(Collected data)
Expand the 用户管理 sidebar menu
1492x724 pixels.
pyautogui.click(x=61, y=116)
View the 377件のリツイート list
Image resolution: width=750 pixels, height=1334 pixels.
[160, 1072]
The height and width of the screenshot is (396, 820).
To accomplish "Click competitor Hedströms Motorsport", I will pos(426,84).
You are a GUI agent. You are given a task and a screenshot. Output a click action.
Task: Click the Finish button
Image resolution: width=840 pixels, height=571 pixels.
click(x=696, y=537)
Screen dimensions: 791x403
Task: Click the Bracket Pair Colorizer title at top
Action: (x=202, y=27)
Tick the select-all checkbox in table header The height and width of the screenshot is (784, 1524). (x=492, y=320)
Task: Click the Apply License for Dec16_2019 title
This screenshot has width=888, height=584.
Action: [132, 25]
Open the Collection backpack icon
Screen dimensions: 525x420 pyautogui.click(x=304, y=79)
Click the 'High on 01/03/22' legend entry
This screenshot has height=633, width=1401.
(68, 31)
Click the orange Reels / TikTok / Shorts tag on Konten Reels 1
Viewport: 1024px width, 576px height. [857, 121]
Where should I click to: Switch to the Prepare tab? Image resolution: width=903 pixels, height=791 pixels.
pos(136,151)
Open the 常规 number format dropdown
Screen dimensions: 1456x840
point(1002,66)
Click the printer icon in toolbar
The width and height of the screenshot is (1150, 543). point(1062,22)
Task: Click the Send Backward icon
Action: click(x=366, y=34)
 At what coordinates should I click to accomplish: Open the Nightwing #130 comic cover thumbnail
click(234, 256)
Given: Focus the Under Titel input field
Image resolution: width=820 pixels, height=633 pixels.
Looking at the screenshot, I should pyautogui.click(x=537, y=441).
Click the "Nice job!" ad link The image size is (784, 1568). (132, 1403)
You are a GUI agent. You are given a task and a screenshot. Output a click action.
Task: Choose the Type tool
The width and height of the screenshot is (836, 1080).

Problem details: Repeat the entries verbatim through the line with "Task: Click the Finish button".

Response to this task:
Expand the 用户管理 sidebar menu
1492x724 pixels.
pyautogui.click(x=61, y=116)
View the 377件のリツイート list
Image resolution: width=750 pixels, height=1334 pixels.
[160, 1072]
The height and width of the screenshot is (396, 820).
To accomplish "Click competitor Hedströms Motorsport", I will pos(426,84).
You are a GUI agent. You are given a task and a screenshot. Output a click action.
Task: Click the Finish button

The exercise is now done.